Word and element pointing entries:
+--

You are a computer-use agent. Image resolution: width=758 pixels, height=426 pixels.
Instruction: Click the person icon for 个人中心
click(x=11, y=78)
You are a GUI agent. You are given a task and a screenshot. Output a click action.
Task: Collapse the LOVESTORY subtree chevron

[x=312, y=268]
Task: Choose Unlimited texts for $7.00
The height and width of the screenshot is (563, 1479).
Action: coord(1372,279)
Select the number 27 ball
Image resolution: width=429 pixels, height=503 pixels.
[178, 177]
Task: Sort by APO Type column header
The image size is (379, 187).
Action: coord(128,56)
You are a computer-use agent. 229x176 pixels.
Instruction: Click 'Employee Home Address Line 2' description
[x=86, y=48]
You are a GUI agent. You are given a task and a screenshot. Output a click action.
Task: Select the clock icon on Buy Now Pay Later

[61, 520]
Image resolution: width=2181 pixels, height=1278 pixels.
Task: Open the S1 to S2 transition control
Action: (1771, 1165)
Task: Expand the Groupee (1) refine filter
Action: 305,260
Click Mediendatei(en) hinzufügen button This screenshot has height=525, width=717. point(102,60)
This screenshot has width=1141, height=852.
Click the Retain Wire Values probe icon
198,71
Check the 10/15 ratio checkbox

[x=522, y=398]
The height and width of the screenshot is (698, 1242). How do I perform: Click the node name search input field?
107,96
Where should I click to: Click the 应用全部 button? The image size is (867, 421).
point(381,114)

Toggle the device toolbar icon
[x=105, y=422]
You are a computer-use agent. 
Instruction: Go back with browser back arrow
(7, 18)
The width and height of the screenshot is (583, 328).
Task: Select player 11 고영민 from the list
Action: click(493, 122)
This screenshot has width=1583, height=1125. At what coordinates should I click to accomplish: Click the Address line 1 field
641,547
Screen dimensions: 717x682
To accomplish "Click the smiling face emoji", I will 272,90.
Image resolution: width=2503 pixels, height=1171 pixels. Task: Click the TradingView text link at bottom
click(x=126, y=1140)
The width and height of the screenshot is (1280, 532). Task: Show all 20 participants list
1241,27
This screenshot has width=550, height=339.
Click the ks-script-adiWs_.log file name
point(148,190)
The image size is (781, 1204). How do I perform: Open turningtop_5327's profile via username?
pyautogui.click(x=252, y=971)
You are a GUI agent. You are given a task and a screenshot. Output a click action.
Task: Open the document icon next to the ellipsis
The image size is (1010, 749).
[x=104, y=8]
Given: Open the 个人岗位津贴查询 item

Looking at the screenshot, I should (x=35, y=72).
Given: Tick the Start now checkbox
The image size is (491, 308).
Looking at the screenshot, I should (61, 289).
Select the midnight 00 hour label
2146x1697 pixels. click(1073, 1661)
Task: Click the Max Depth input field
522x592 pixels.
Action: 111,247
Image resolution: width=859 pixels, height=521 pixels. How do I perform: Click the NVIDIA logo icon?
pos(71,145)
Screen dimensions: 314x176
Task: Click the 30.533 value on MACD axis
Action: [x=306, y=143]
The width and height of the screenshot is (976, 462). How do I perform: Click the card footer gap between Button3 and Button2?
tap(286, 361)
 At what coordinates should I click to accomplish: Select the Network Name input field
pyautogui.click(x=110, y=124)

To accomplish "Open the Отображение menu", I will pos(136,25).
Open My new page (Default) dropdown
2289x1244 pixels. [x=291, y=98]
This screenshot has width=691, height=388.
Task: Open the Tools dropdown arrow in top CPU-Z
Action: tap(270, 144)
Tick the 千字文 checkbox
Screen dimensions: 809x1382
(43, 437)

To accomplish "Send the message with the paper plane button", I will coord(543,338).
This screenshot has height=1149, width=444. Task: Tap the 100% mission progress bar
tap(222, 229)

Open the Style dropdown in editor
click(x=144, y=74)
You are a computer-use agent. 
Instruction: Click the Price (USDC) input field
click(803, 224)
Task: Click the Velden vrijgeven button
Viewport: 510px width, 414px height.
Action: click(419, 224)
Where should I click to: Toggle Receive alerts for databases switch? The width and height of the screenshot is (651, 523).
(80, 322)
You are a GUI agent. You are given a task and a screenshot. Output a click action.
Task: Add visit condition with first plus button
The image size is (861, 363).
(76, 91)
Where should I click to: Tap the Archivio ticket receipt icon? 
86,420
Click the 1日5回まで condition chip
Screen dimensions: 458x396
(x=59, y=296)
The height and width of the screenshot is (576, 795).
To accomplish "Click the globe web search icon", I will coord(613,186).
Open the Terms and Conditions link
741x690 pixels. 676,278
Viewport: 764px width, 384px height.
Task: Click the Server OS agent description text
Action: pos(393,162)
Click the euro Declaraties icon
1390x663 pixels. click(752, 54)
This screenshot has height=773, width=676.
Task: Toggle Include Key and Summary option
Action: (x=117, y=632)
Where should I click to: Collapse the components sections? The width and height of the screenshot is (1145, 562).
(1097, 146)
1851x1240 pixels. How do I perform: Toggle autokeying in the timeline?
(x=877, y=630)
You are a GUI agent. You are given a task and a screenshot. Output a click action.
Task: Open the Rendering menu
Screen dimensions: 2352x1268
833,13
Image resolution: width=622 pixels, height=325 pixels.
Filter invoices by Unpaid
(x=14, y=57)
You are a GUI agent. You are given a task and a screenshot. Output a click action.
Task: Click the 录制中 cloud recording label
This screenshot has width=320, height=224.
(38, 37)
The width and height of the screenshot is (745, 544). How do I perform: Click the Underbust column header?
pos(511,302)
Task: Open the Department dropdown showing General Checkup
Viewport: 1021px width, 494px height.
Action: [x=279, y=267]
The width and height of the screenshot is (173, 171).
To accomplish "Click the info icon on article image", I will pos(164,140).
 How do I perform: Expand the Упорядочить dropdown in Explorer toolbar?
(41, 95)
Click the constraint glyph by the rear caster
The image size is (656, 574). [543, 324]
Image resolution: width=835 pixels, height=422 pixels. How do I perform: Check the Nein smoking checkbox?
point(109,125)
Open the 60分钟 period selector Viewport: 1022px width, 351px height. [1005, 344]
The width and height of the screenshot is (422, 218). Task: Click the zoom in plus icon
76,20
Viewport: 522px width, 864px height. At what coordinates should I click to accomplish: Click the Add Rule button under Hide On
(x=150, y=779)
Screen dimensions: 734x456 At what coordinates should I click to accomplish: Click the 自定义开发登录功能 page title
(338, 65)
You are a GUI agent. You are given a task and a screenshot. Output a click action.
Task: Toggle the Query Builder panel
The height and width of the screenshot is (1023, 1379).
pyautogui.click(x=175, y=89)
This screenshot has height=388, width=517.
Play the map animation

+--

▶ TASK REQUIREMENTS:
Update the records so that every "computer-use agent" reads "desktop automation agent", with nothing else changed.

▶ RESULT BELOW:
You are a desktop automation agent. Image resolution: width=758 pixels, height=426 pixels.
Instruction: Click the person icon for 个人中心
click(x=11, y=78)
You are a GUI agent. You are given a task and a screenshot. Output a click action.
Task: Collapse the LOVESTORY subtree chevron

[x=312, y=268]
Task: Choose Unlimited texts for $7.00
The height and width of the screenshot is (563, 1479).
Action: coord(1372,279)
Select the number 27 ball
Image resolution: width=429 pixels, height=503 pixels.
[178, 177]
Task: Sort by APO Type column header
The image size is (379, 187).
Action: coord(128,56)
You are a desktop automation agent. 229x176 pixels.
Instruction: Click 'Employee Home Address Line 2' description
[x=86, y=48]
You are a GUI agent. You are given a task and a screenshot. Output a click action.
Task: Select the clock icon on Buy Now Pay Later

[61, 520]
Image resolution: width=2181 pixels, height=1278 pixels.
Task: Open the S1 to S2 transition control
Action: (1771, 1165)
Task: Expand the Groupee (1) refine filter
Action: 305,260
Click Mediendatei(en) hinzufügen button This screenshot has height=525, width=717. point(102,60)
This screenshot has width=1141, height=852.
Click the Retain Wire Values probe icon
198,71
Check the 10/15 ratio checkbox

[x=522, y=398]
The height and width of the screenshot is (698, 1242). How do I perform: Click the node name search input field?
107,96
Where should I click to: Click the 应用全部 button? The image size is (867, 421).
point(381,114)

Toggle the device toolbar icon
[x=105, y=422]
You are a desktop automation agent. 
Instruction: Go back with browser back arrow
(7, 18)
The width and height of the screenshot is (583, 328).
Task: Select player 11 고영민 from the list
Action: click(493, 122)
This screenshot has width=1583, height=1125. At what coordinates should I click to accomplish: Click the Address line 1 field
641,547
Screen dimensions: 717x682
To accomplish "Click the smiling face emoji", I will 272,90.
Image resolution: width=2503 pixels, height=1171 pixels. Task: Click the TradingView text link at bottom
click(x=126, y=1140)
The width and height of the screenshot is (1280, 532). Task: Show all 20 participants list
1241,27
This screenshot has width=550, height=339.
Click the ks-script-adiWs_.log file name
point(148,190)
The image size is (781, 1204). How do I perform: Open turningtop_5327's profile via username?
pyautogui.click(x=252, y=971)
You are a GUI agent. You are given a task and a screenshot. Output a click action.
Task: Open the document icon next to the ellipsis
The image size is (1010, 749).
[x=104, y=8]
Given: Open the 个人岗位津贴查询 item

Looking at the screenshot, I should (x=35, y=72).
Given: Tick the Start now checkbox
The image size is (491, 308).
Looking at the screenshot, I should (61, 289).
Select the midnight 00 hour label
2146x1697 pixels. click(1073, 1661)
Task: Click the Max Depth input field
522x592 pixels.
Action: 111,247
Image resolution: width=859 pixels, height=521 pixels. How do I perform: Click the NVIDIA logo icon?
pos(71,145)
Screen dimensions: 314x176
Task: Click the 30.533 value on MACD axis
Action: [x=306, y=143]
The width and height of the screenshot is (976, 462). How do I perform: Click the card footer gap between Button3 and Button2?
tap(286, 361)
 At what coordinates should I click to accomplish: Select the Network Name input field
pyautogui.click(x=110, y=124)

To accomplish "Open the Отображение menu", I will pos(136,25).
Open My new page (Default) dropdown
2289x1244 pixels. [x=291, y=98]
This screenshot has width=691, height=388.
Task: Open the Tools dropdown arrow in top CPU-Z
Action: tap(270, 144)
Tick the 千字文 checkbox
Screen dimensions: 809x1382
(43, 437)

To accomplish "Send the message with the paper plane button", I will coord(543,338).
This screenshot has height=1149, width=444. Task: Tap the 100% mission progress bar
tap(222, 229)

Open the Style dropdown in editor
click(x=144, y=74)
You are a desktop automation agent. 
Instruction: Click the Price (USDC) input field
click(803, 224)
Task: Click the Velden vrijgeven button
Viewport: 510px width, 414px height.
Action: click(419, 224)
Where should I click to: Toggle Receive alerts for databases switch? The width and height of the screenshot is (651, 523).
(80, 322)
You are a GUI agent. You are given a task and a screenshot. Output a click action.
Task: Add visit condition with first plus button
The image size is (861, 363).
(76, 91)
Where should I click to: Tap the Archivio ticket receipt icon? 
86,420
Click the 1日5回まで condition chip
Screen dimensions: 458x396
(x=59, y=296)
The height and width of the screenshot is (576, 795).
To accomplish "Click the globe web search icon", I will coord(613,186).
Open the Terms and Conditions link
741x690 pixels. 676,278
Viewport: 764px width, 384px height.
Task: Click the Server OS agent description text
Action: pos(393,162)
Click the euro Declaraties icon
1390x663 pixels. click(752, 54)
This screenshot has height=773, width=676.
Task: Toggle Include Key and Summary option
Action: (x=117, y=632)
Where should I click to: Collapse the components sections? The width and height of the screenshot is (1145, 562).
(1097, 146)
1851x1240 pixels. How do I perform: Toggle autokeying in the timeline?
(x=877, y=630)
You are a GUI agent. You are given a task and a screenshot. Output a click action.
Task: Open the Rendering menu
Screen dimensions: 2352x1268
833,13
Image resolution: width=622 pixels, height=325 pixels.
Filter invoices by Unpaid
(x=14, y=57)
You are a GUI agent. You are given a task and a screenshot. Output a click action.
Task: Click the 录制中 cloud recording label
This screenshot has width=320, height=224.
(38, 37)
The width and height of the screenshot is (745, 544). How do I perform: Click the Underbust column header?
pos(511,302)
Task: Open the Department dropdown showing General Checkup
Viewport: 1021px width, 494px height.
Action: [x=279, y=267]
The width and height of the screenshot is (173, 171).
To accomplish "Click the info icon on article image", I will pos(164,140).
 How do I perform: Expand the Упорядочить dropdown in Explorer toolbar?
(41, 95)
Click the constraint glyph by the rear caster
The image size is (656, 574). [543, 324]
Image resolution: width=835 pixels, height=422 pixels. How do I perform: Check the Nein smoking checkbox?
point(109,125)
Open the 60分钟 period selector Viewport: 1022px width, 351px height. [1005, 344]
The width and height of the screenshot is (422, 218). Task: Click the zoom in plus icon
76,20
Viewport: 522px width, 864px height. At what coordinates should I click to accomplish: Click the Add Rule button under Hide On
(x=150, y=779)
Screen dimensions: 734x456 At what coordinates should I click to accomplish: Click the 自定义开发登录功能 page title
(338, 65)
You are a GUI agent. You are given a task and a screenshot. Output a click action.
Task: Toggle the Query Builder panel
The height and width of the screenshot is (1023, 1379).
pyautogui.click(x=175, y=89)
This screenshot has height=388, width=517.
Play the map animation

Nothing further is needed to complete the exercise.